Gil Wootton (BS 1989), the managing partner of Accenture’s Seattle office, makes his living solving problems for client companies. But, in his keynote address to students during the Foster School’s Accenture Day, Wootton admitted to at least one challenge he has yet to fully conquer in his 27 years with the company.
“I have struggled my whole professional career to explain to my mother what we do,” he said. “And it’s only gotten more complicated.”
To simplify things, Wootton shared a video clip of a Jimmy Kimmel monologue from when Accenture was called in to fix the Affordable Care Act website—HealthCare.gov—after its failure to launch. Kimmel’s satirical alt-advertisement distilled the firm to its essence, capped by a memorable tagline laced with enough late-night vernacular as to be considered solidly NSFW: “Accenture: Getting S**t Unf***ed.”
Ice thoroughly broken with his young audience, Wootton got to the business of a more comprehensive accounting of Accenture’s diversity of services that work toward Kimmel’s basic conclusion—delivered in language suitable for anyone’s mother.
The company tour began with Accenture’s 401,000 employees—among them more than 150,000 women—operating out of 55 countries and in five different businesses: strategy, consulting, digital, technology and operations.
“Innovation and intellectual curiosity are core to our DNA,” explained Wootton. “It’s what we look for in all of our people.”

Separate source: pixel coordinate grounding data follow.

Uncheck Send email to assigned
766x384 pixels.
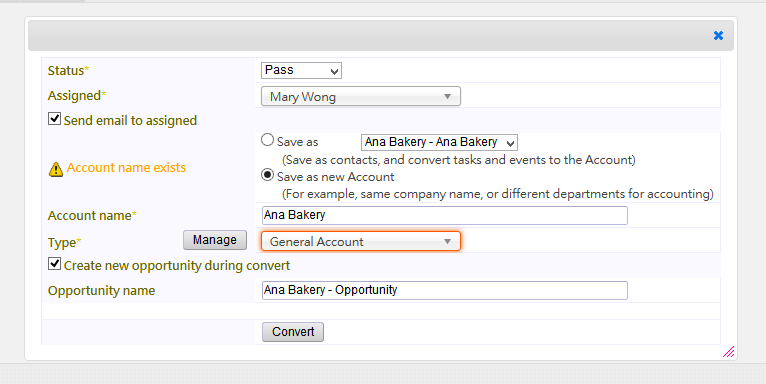coord(54,119)
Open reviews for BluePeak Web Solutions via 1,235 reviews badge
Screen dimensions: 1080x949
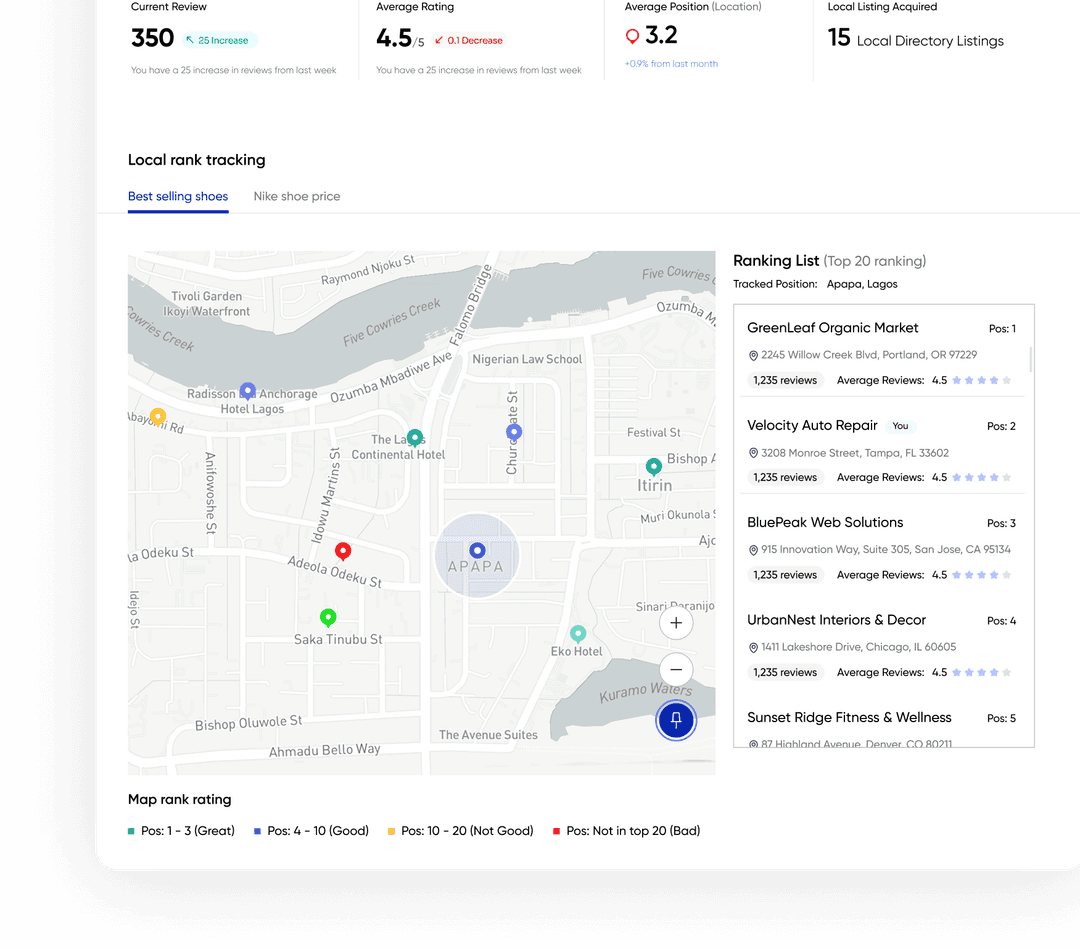coord(785,574)
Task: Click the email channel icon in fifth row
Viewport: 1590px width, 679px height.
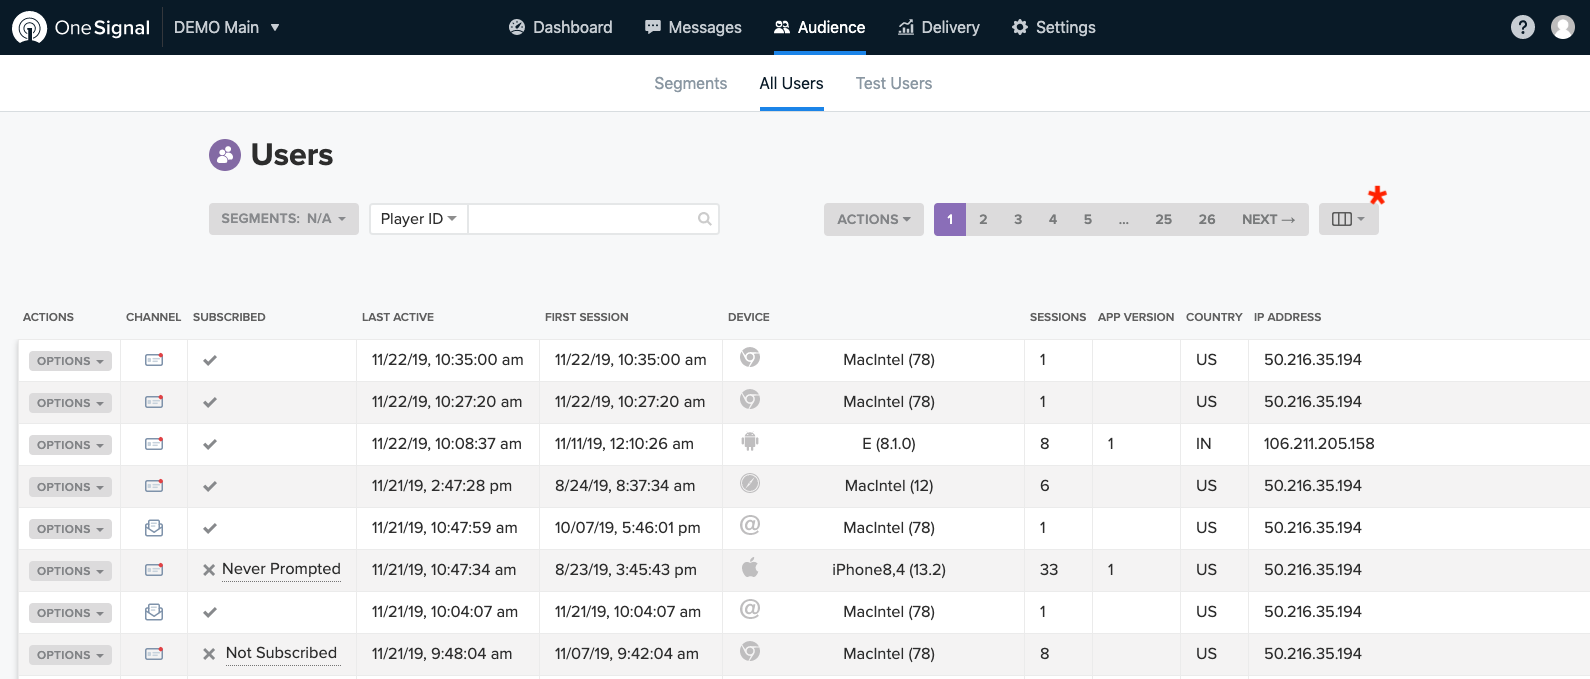Action: [x=154, y=528]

He continued that Accenture serves clients in 40 industries, 120 countries—and in 39 languages. And it’s growing fast, with more than $3.3 billion in acquisitions over the past four years alone.

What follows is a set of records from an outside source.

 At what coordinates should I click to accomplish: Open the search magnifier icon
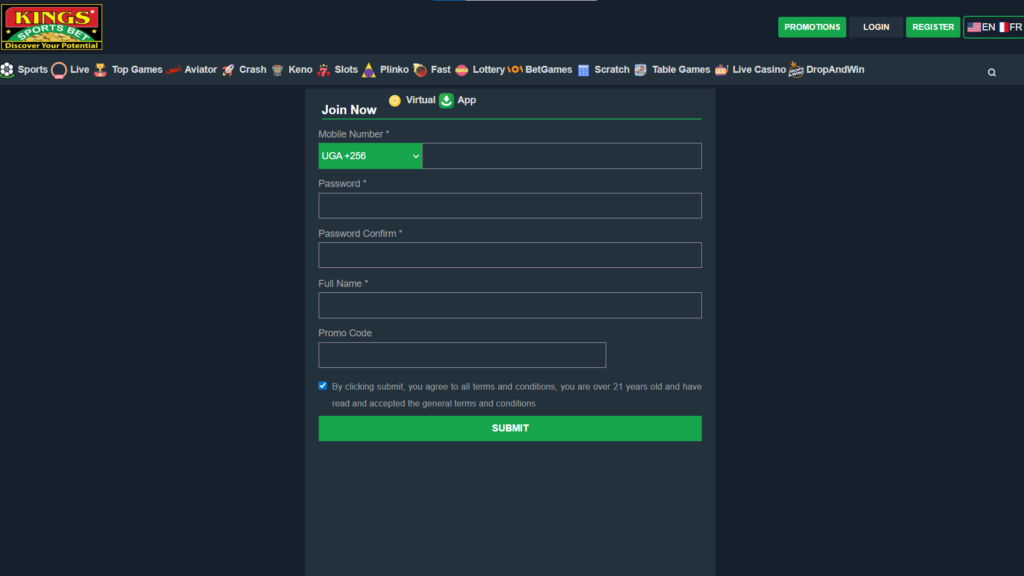pos(992,72)
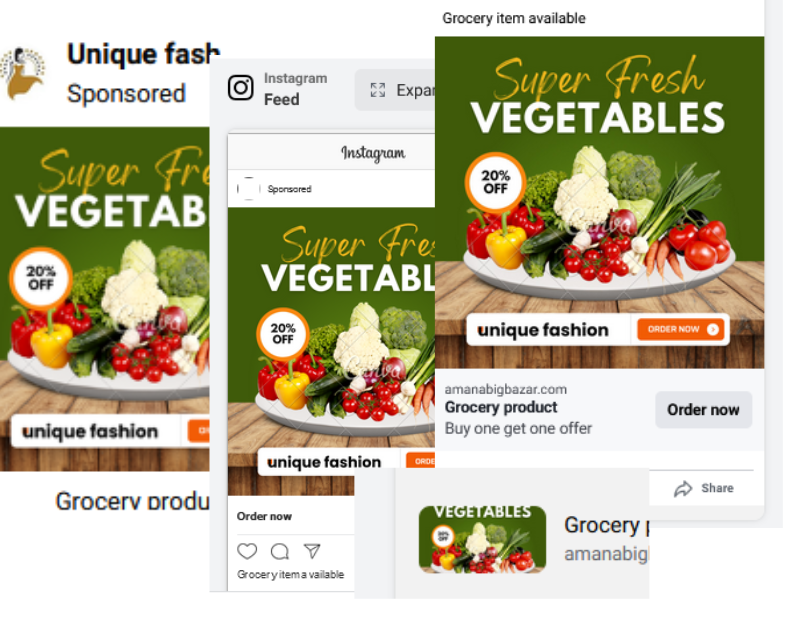808x632 pixels.
Task: Click the gray Order now button
Action: 703,410
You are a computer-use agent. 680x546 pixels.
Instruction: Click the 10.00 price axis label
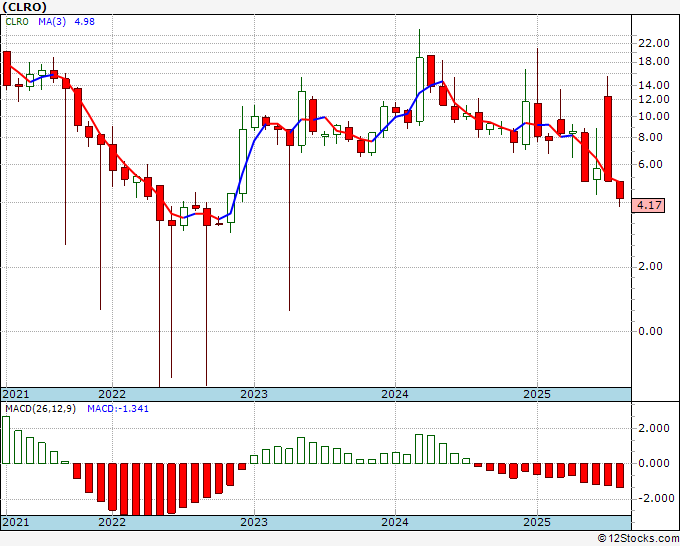point(653,116)
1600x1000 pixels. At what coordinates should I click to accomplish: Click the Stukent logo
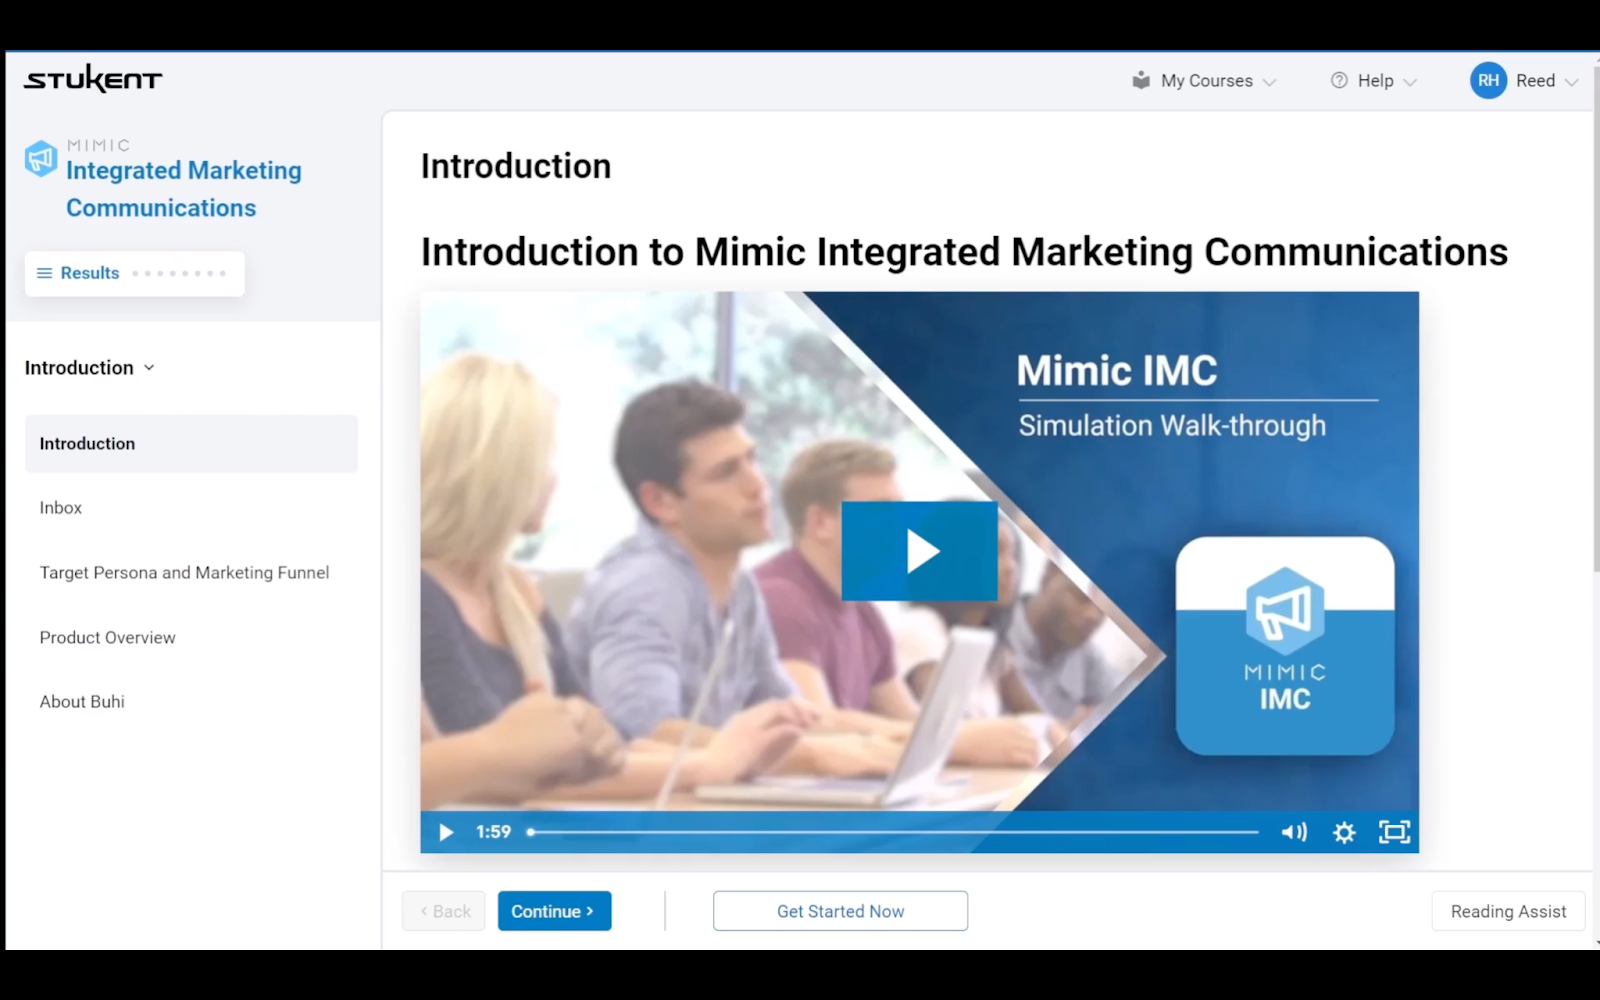[x=93, y=79]
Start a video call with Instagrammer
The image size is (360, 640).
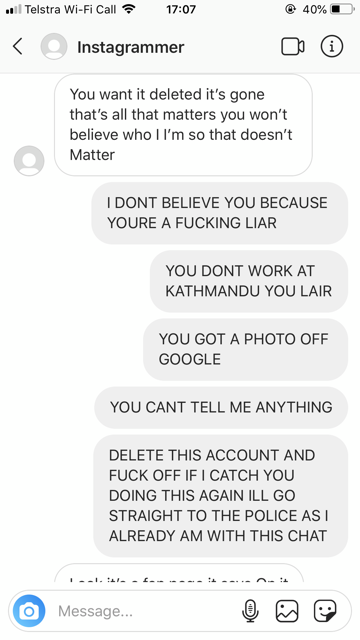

Accenture’s clients tend to be large public and private organizations, including 75 percent of the Fortune 500 and 94 of the Fortune 100. The firm has recently developed a fantasy football app for the NFL, a refugee biometric identity management system for the United Nations, a smartwatch for Adidas, a digital ad campaign for Procter & Gamble and a spare parts management system for Ducati.
The Seattle office—with its 1,900 employees—serves a who’s who of Northwest organizations, including Microsoft, Boeing, Amazon, PACCAR, Nordstrom, Costco, Starbucks, Expeditors International, Alaska Air, Eddie Bauer, Expedia, Symetra, even the City of Seattle (for which Accenture has recently designed a plan for smart construction).

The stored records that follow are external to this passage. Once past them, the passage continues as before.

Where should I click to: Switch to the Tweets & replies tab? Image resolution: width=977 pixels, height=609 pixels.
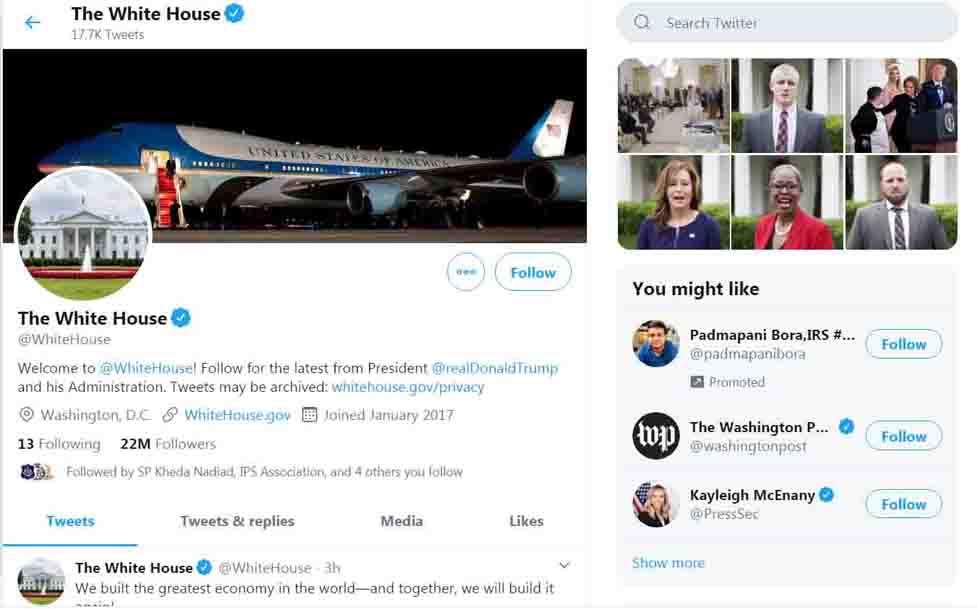tap(237, 521)
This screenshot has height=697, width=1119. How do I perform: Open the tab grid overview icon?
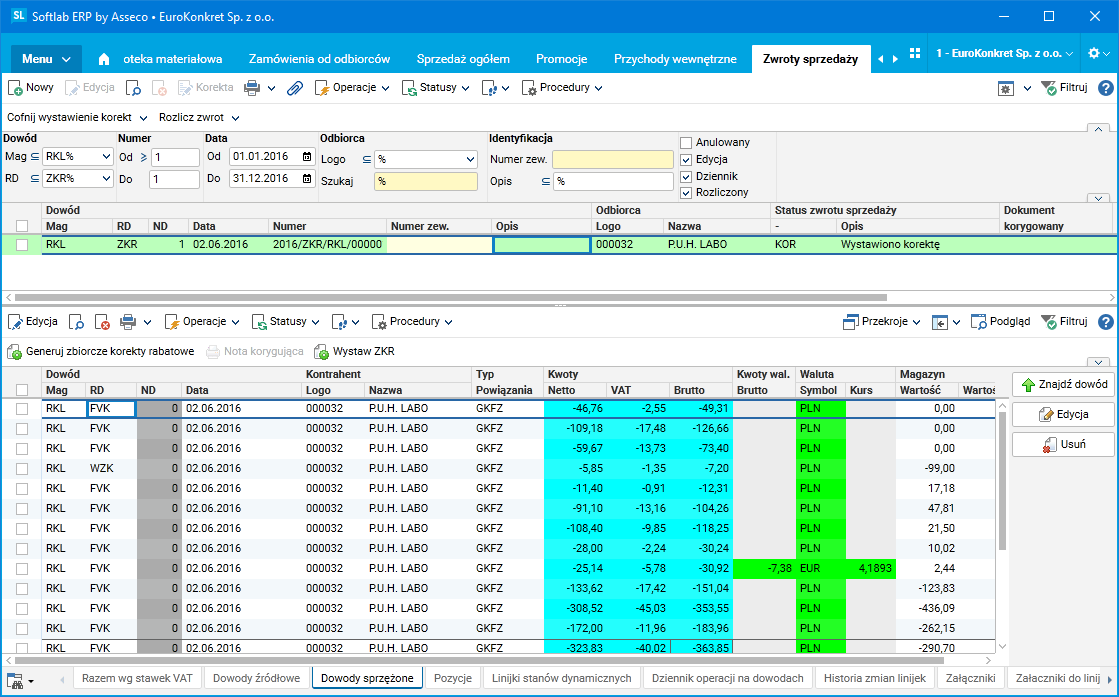914,54

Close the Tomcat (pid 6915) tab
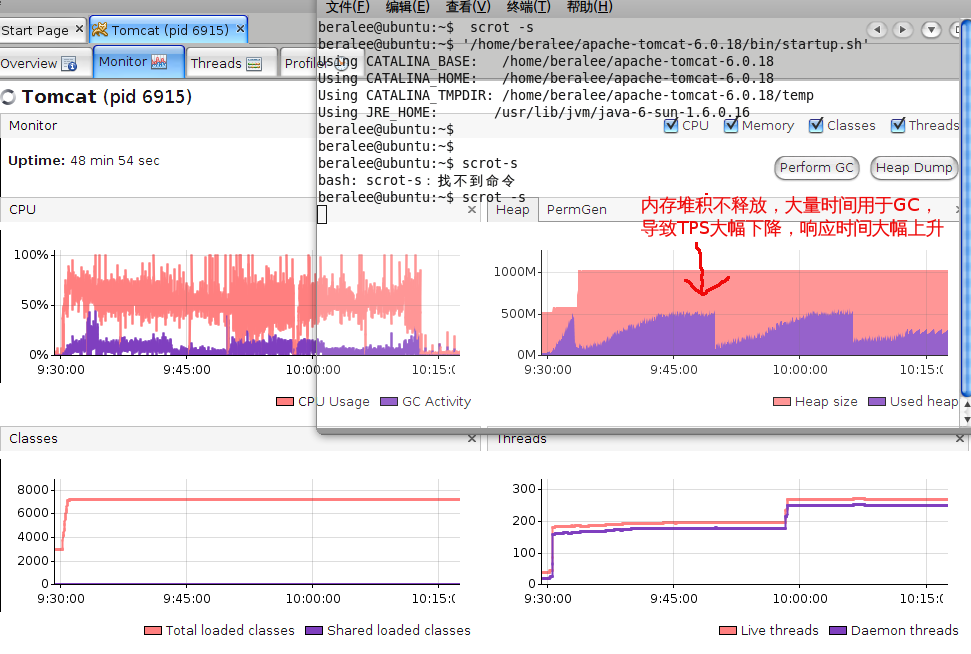pos(241,30)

Wootton, a dedicated Husky with a degree in mechanical engineering, said that Accenture Day was special because the company has “such a special relationship with the UW and Foster.”
Accenture executives serve on nine advisory boards across campus (Wootton himself is on the boards of Foster’s Center for Sales and Marketing Strategy and the UW Department of Mechanical Engineering).
Many Accenture partners act as coaches and mentors, especially to students in Foster’s Consulting and Business Development Center.
The company has long supported the Center financially as well, and recently created the John A. Moga Endowment, named after the late Accenture partner and Foster alumnus, to support the essential Student Consulting Program that provides solutions to small businesses in underrepresented communities across the state.
And Wootton called out Liz Tinkham, an Accenture partner who lectures in the associated consulting course, and Kate Jung, named the inaugural Accenture Student Consultant of the Year.
All of these touchpoints at the UW and Foster School in particular, he explained, are really a kind of long-term investment. After all, Accenture employs more graduates of the UW than any other American university. Last year, that translated into 33 fulltime Husky hires and nine interns.
These hires, he added, support the worldwide campaign for diversity at Accenture, which values inclusion alongside innovation: “Not only do we have a lot of rooms in our house, but we’re dedicated to filling them with all kinds of people.”
“Accenture is a great place to work, where people want to stay and grow into their careers,” Wootton concluded. “That’s evident in our leadership, which we are able to continually replenish from our massive bench of talent. Frankly, when we hire new people, we want them to aspire to be a managing director and build a career here.”